Turn every line in the rows below into one numbered list, skipping blank lines and leaving the pictures out.

SUPPLIED DATA:
******
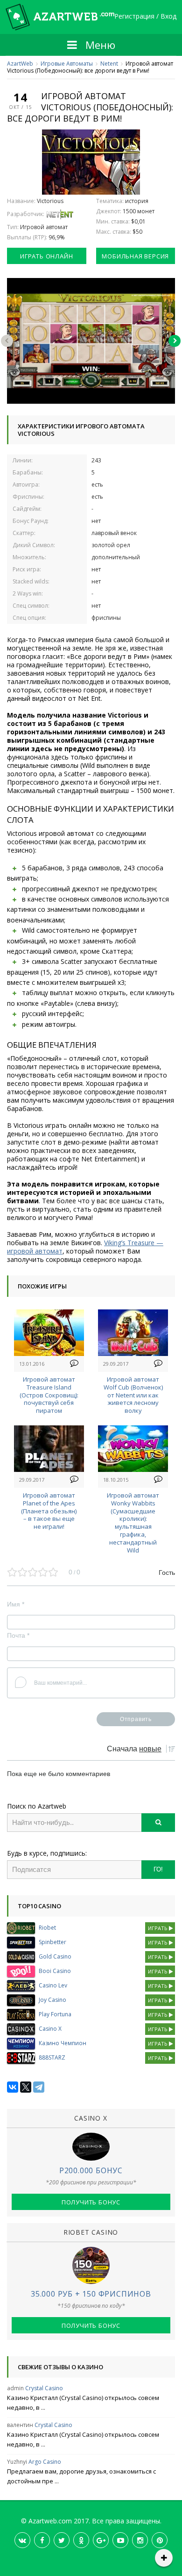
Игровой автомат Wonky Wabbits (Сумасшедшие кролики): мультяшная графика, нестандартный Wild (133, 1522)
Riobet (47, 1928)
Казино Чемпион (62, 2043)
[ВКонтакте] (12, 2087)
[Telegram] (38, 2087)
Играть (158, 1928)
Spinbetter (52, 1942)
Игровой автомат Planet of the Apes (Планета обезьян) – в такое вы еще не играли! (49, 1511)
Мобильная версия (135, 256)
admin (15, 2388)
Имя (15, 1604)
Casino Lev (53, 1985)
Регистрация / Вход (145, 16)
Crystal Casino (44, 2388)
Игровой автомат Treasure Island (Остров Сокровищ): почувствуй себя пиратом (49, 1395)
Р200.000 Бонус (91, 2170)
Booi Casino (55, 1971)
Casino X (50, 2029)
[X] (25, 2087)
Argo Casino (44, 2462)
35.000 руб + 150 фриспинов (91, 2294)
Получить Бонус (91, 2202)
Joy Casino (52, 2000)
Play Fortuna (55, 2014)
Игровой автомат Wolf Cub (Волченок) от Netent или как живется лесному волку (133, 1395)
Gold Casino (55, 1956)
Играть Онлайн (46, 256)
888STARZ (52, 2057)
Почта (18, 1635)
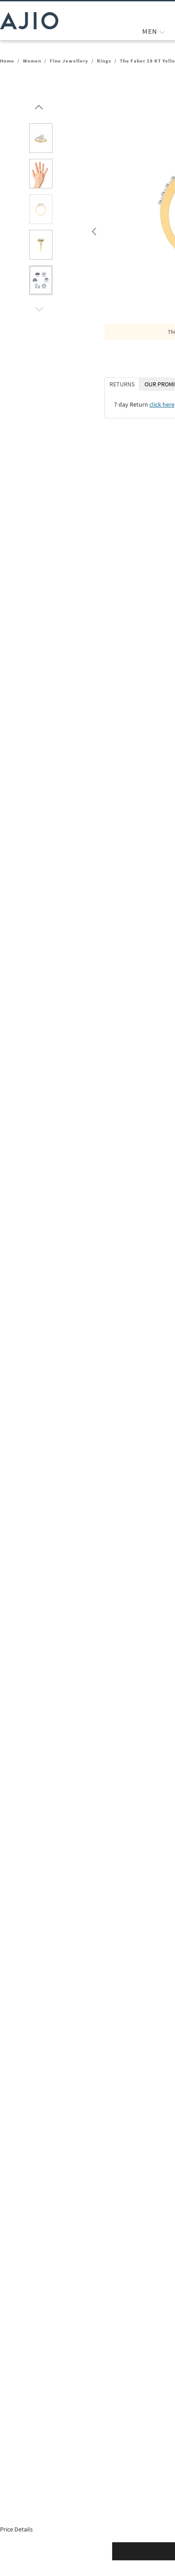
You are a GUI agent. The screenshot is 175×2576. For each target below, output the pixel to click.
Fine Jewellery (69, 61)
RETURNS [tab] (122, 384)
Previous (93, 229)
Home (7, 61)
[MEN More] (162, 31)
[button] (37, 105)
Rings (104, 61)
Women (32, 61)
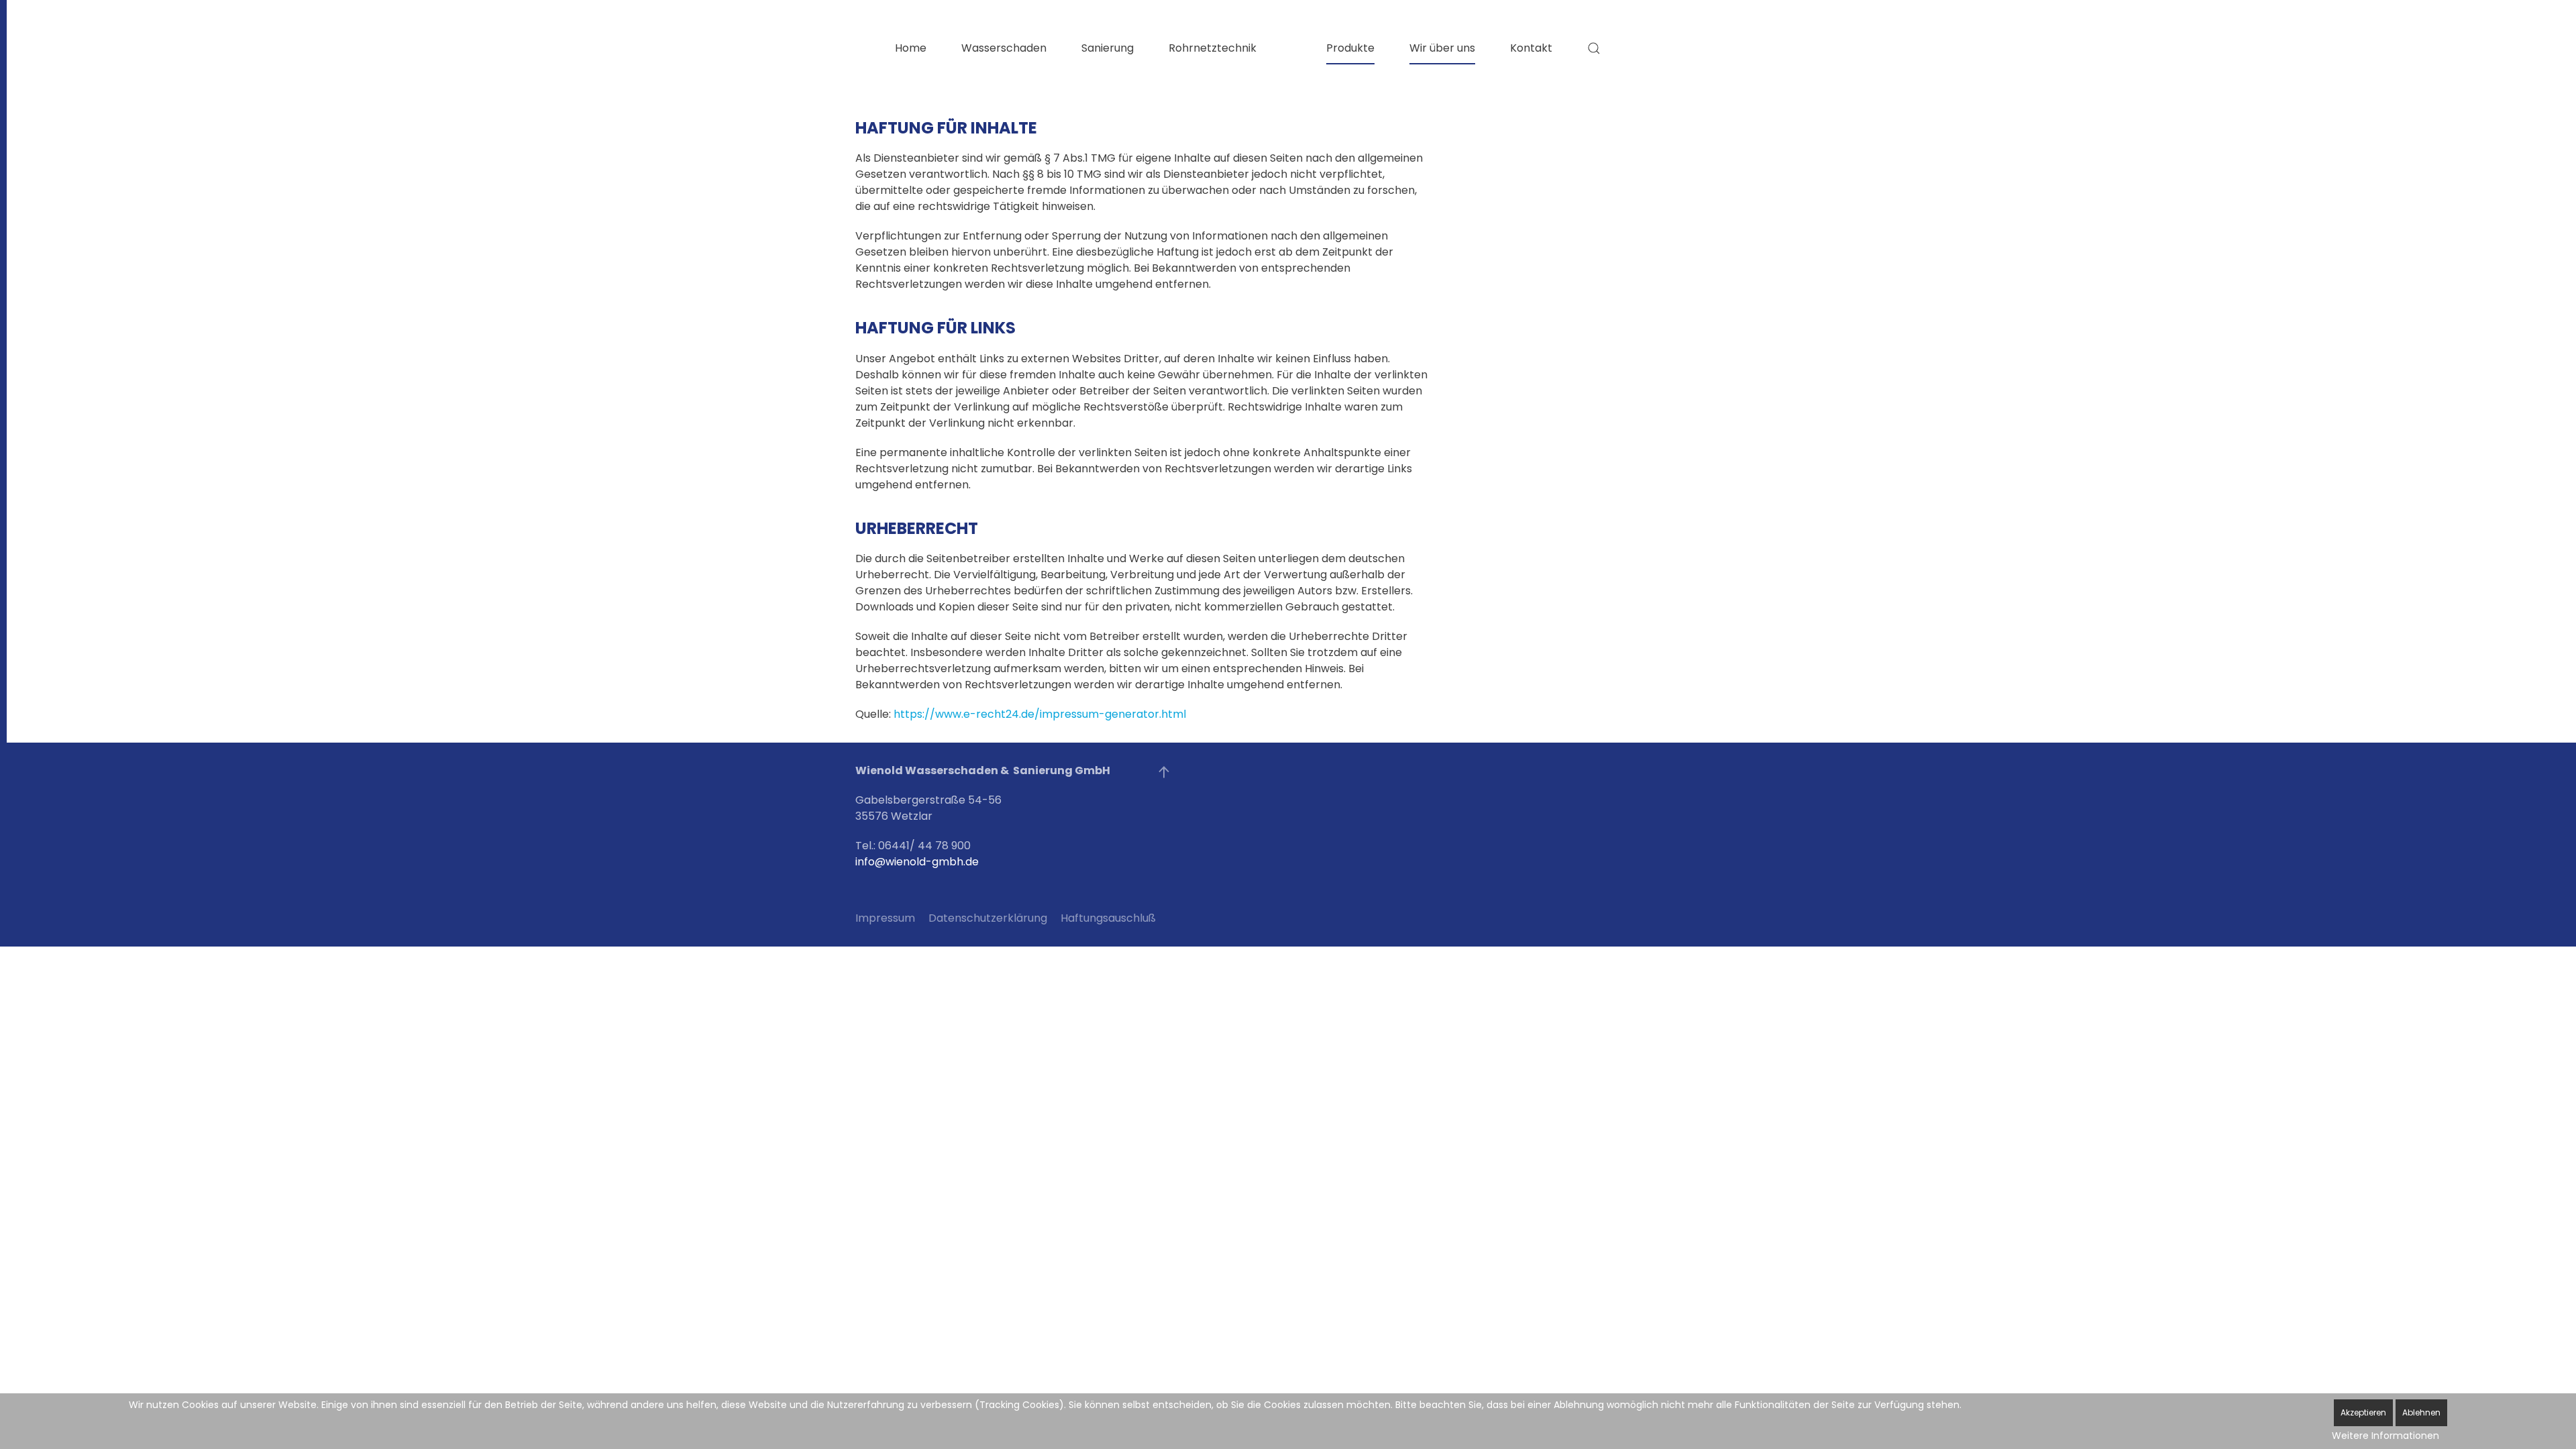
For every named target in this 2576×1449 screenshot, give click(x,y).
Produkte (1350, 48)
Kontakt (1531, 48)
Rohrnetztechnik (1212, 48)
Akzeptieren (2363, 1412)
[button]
******
SOLVED EXERCISE:
1. Игровой автомат Wonky Wabbits (Сумасшедшие кролики): мультяшная графика, нестандартный Wild (133, 1522)
2. Riobet (47, 1928)
3. Казино Чемпион (62, 2043)
4. [ВКонтакте] (12, 2087)
5. [Telegram] (38, 2087)
6. Играть (158, 1928)
7. Spinbetter (52, 1942)
8. Игровой автомат Planet of the Apes (Планета обезьян) – в такое вы еще не играли! (49, 1511)
9. Мобильная версия (135, 256)
10. admin (15, 2388)
11. Имя (15, 1604)
12. Casino Lev (53, 1985)
13. Регистрация / Вход (145, 16)
14. Crystal Casino (44, 2388)
15. Игровой автомат Treasure Island (Остров Сокровищ): почувствуй себя пиратом (49, 1395)
16. Р200.000 Бонус (91, 2170)
17. Booi Casino (55, 1971)
18. Casino X (50, 2029)
19. [X] (25, 2087)
20. Argo Casino (44, 2462)
21. 35.000 руб + 150 фриспинов (91, 2294)
22. Получить Бонус (91, 2202)
23. Joy Casino (52, 2000)
24. Play Fortuna (55, 2014)
25. Игровой автомат Wolf Cub (Волченок) от Netent или как живется лесному волку (133, 1395)
26. Gold Casino (55, 1956)
27. Играть Онлайн (46, 256)
28. 888STARZ (52, 2057)
29. Почта (18, 1635)
30. You are a GUI agent. The screenshot is 175×2576. For each target below, output the pixel to click.
31. Fine Jewellery (69, 61)
32. RETURNS [tab] (122, 384)
33. Previous (93, 229)
34. Home (7, 61)
35. [MEN More] (162, 31)
36. [button] (37, 105)
37. Rings (104, 61)
38. Women (32, 61)
39. For every named target in this 2576×1449 screenshot, give click(x,y).
40. Produkte (1350, 48)
41. Kontakt (1531, 48)
42. Rohrnetztechnik (1212, 48)
43. Akzeptieren (2363, 1412)
44. [button]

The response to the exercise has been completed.